**課題 A**
本文の「リスキリングによって得た成果」の項で、小田倉氏がリスキリングの成果として挙げている事柄をすべて箇条書きにすること。

**本文**
============================================================
2023年度リスキリング推進シンポジウム1日レポート

具体的なリスキリングの取り組み

武藤氏「重機のオペレーションや国家資格など種類に関係なく、全ての資格取得を進めました。もう一つのソーラーパネルリサイクルプラットフォーム事業に関しては、スタッフ全員がシステム構築に馴染みがないので、外部業者とのミーティングに全部参加してもらってとにかく触れてもらう。その中で彼らの知識が増すところが、うちの具体的なリスキリングかなと思います」

小田倉氏「現在、技術者を経営者として育てるために、ある社員に経営技術を学んでもらおうと社会人大学院で行ってもらっています。システムセキュリティー分野ではドイツの研究所の方々に来ていただいたり、3Dデータに関するプログラムを手探りで作ったり、AI分野では専門大学の方と契約して進めています。そういった研究や仕事をやりながら学ぶという手法を取っています。
また、現場の社員に向けた自社テキストを用意し、テストも行います。チャートを分かりやすく起こして、本人評価と職長評価を画面で見せることで、リスキリングの途中で挫折しないで済むような気がしています。
先代の頃から続く65歳以上の社員もいますが、その方達がデータを扱うことに抵抗がない。世代関係なくスマートフォンのコミュニケーションツールを使っているので、全社として世代間でデジタルに抵抗感がない状況を作ることが大切だと思います」

株式会社ヒバラコーポレーション 代表取締役社長 小田倉久視氏

リスキリングによって得た成果

小田倉氏「40代半ば以下の社員を中心に、定量的に物事を捉えられる割合が高くなったと感じます。的を射た改善だったり、報告があったり。そういった点では(リスキリングをする前の)当時と違うなと思います。他には同じ人数で生産高をアップできた。もしくは手間のかかる工程に改善をしたことで、付加価値を上げられたというのが非常に大きいです。
============================================================
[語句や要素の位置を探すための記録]

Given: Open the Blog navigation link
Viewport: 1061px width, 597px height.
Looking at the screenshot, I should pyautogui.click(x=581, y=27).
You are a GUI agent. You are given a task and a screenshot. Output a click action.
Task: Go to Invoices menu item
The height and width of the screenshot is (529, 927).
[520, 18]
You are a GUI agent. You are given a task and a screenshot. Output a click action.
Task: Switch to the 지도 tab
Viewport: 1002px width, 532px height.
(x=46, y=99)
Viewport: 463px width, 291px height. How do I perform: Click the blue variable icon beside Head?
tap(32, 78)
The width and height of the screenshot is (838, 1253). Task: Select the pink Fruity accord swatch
============================================================
**課題 B**
上の記録の全行を、空行を除いて、「番号」と「内容」の2列からなるMarkdownの表に整理すること。

**解答 A**
- 40代半ば以下の社員を中心に、定量的に物事を捉えられる割合が高くなった
- 同じ人数で生産高をアップできた
- 手間のかかる工程に改善をしたことで、付加価値を上げられた

**解答 B**
| 番号 | 内容 |
|---|---|
| 1 | Given: Open the Blog navigation link |
| 2 | Viewport: 1061px width, 597px height. |
| 3 | Looking at the screenshot, I should pyautogui.click(x=581, y=27). |
| 4 | You are a GUI agent. You are given a task and a screenshot. Output a click action. |
| 5 | Task: Go to Invoices menu item |
| 6 | The height and width of the screenshot is (529, 927). |
| 7 | [520, 18] |
| 8 | You are a GUI agent. You are given a task and a screenshot. Output a click action. |
| 9 | Task: Switch to the 지도 tab |
| 10 | Viewport: 1002px width, 532px height. |
| 11 | (x=46, y=99) |
| 12 | Viewport: 463px width, 291px height. How do I perform: Click the blue variable icon beside Head? |
| 13 | tap(32, 78) |
| 14 | The width and height of the screenshot is (838, 1253). Task: Select the pink Fruity accord swatch |